Camera System (2D — added in Stage 22)

  • camera2d_t: position, zoom, rotation, viewport_size, priority
  • Pool pattern: array of 8 cameras, active flag, pointer-based API
  • Built-in UI camera: priority 1000, position = viewport/2, world (0,0) = screen (0,0)
  • Three coordinate spaces documented and separated: framebuffer / window / virtual

Mesh System

  • mesh_t: VAO, separate VBOs per attribute (position/normal/UV/tangent), three instance VBOs (transform + uv_rect + color), EBO, vertex count, index count, local AABB
  • Attribute locations: 0=position, 1=normal, 2=UV, 3=tangent, 6–9=instanced model matrix, 10=instanced uv_rect, 11=instanced color
  • After Stage 23 the instance_vbo_color slot is finally consumed: the 3D opaque/transparent passes upload the baked color stream into it

Collision System

  • 3D collision registry: flat array of object3d_t* (max 1000), opt-in. AABB tests, batch query, slide resolution, slab-method raycast
  • 2D collision deferred: object2d has no AABB or collision support — added when concrete 2D gameplay appears

Shader System

  • shader_t: compiled program + builtin_locations_t + uniform table
  • Four built-in shaders: lit (Blinn-Phong + multi-shadow + per-instance color + sRGB linearization), unlit (per-instance color + sRGB linearization), shadow (depth-only with alpha cutout), sprite (2D — instanced model+uv_rect+color, sRGB linearization, alpha-cutout discard at 0.01)
  • The srgb_to_linear() GLSL helper is a single string literal concatenated into the lit/unlit/sprite fragment sources at init — no preprocessor required

Material Systems

  • material_t (3D): surface_color, specular_color, shininess, emissive_color, diffuse_texture, normal_texture, shader, opacity, cast_shadow. After Stage 23 surface_color is multiplied with per-instance object color CPU-side; the lit/unlit fragment shaders do not read it as a uniform anymore (custom shaders that declare it still receive the value)
.....
• **AIM 1**:
Answer these from the engine systems notes:
(a) How many cameras does the camera pool hold?
(b) Which attribute location carries the instanced color?
(c) What is the maximum number of objects in the 3D collision registry?
• **AIM 2**: Write the next part of the engine systems notes, starting right after the material_t (3D) entry.
The rows that follow have no connection to the engine systems notes.

• **DATA EXTRACT**:
.....
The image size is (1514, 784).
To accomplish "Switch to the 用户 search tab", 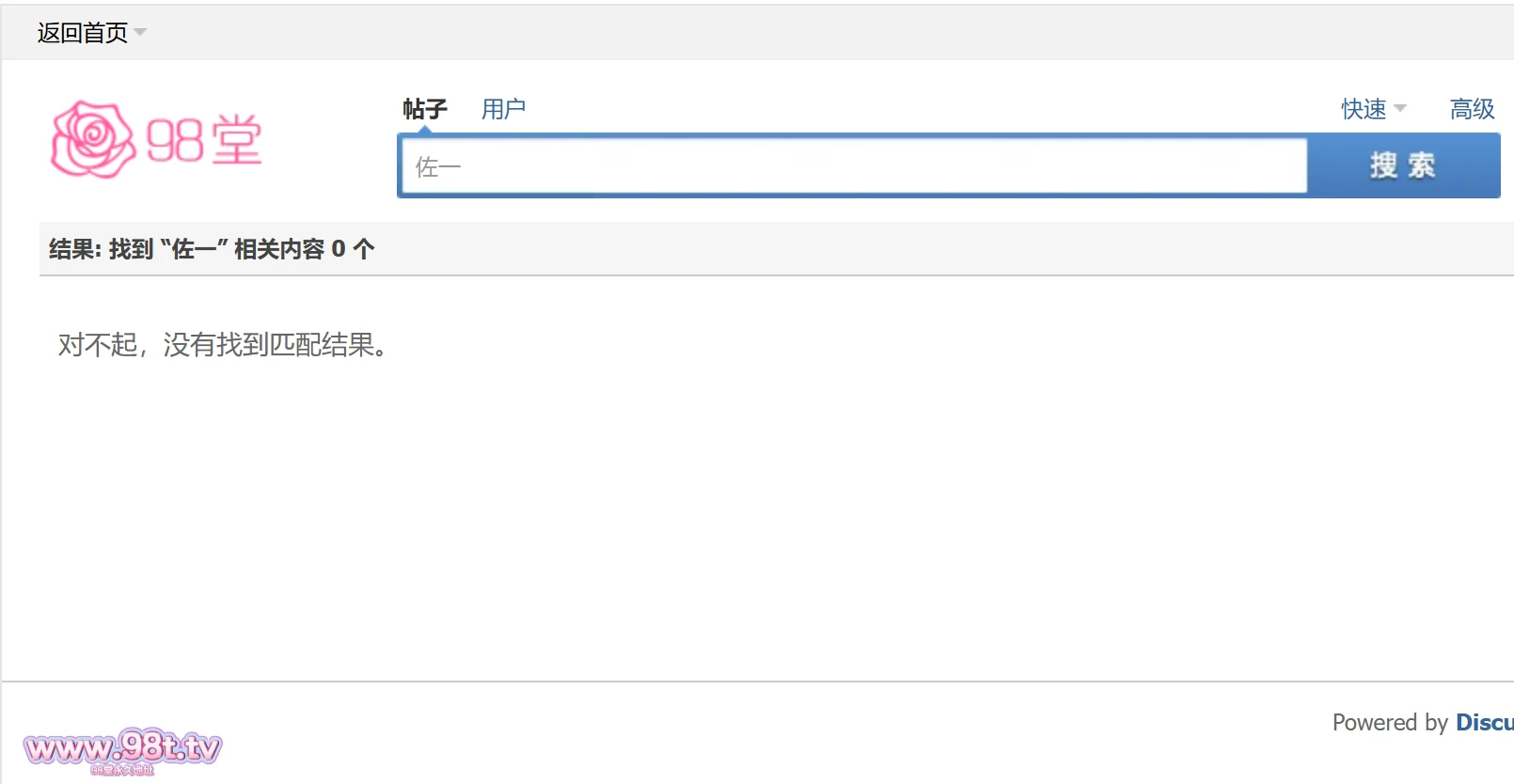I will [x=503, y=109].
.....
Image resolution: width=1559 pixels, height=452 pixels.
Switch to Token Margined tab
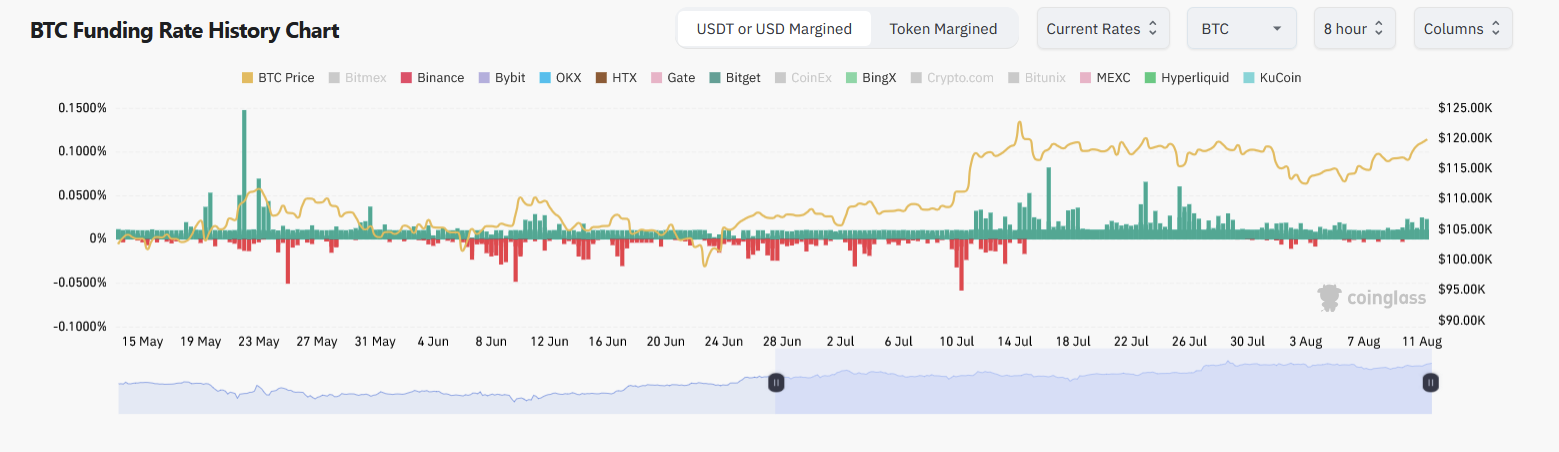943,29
.....
• **EXERCISE OUTPUT 1**:
(a) 8
(b) 11
(c) 1000

• **EXERCISE OUTPUT 2**:
  • material2d_t (2D): color (vec4 tint), diffuse_texture (defaults to 1×1 white), shader, blend_mode

Texture System

  • texture_t: GPU handle, dimensions, channels, filtering, wrapping, TextureTypes (COLOR_TEXTURE or DATA_TEXTURE)
  • sRGB pipeline: color textures as GL_SRGB8/GL_SRGB8_ALPHA8, data textures as plain GL_RGB8/GL_RGBA8. GL_FRAMEBUFFER_SRGB enabled at init
  • Fallbacks: 1×1 white, 1×1 flat normal (128, 128, 255)
  • Mipmaps generated for all textures; texture units 0=diffuse, 1=normal, 2=shadow atlas

Texture Atlas System

  • Per-instance vec4 uv_rect at attribute location 10, anti-bleeding via half-texel inset

Lighting System

  • Blinn-Phong forward rendering, unified light_t with type tag (directional/point/spot)
  • 16-slot light table, persistent, with cascade_tiles[MAX_CASCADES] per light
  • Light colors are linearized inside the fragment shaders (Stage 23) — game writes sRGB, math runs linear

Shadow Mapping (Atlas-Based + CSM)

  • Single shared depth atlas + single FBO, per-light tile via glViewport
  • Cascaded Shadow Maps for directional lights (practical split λ=0.5)
  • After Stage 23 the shadow pass consumes the same opaque/transparent group arrays the main passes use, via the same upload_instance_streams helper

Init Order (After Stage 23)

Inside renderer_init: batch_init()shader_init()texture_init()light_init()material_init()material2d_init()batch2d_init()text_init()object3d_init().

Then in cubit.c after renderer_init: shadow_atlas_init()camera2d_init()object2d_init().

Shutdown reverses everything.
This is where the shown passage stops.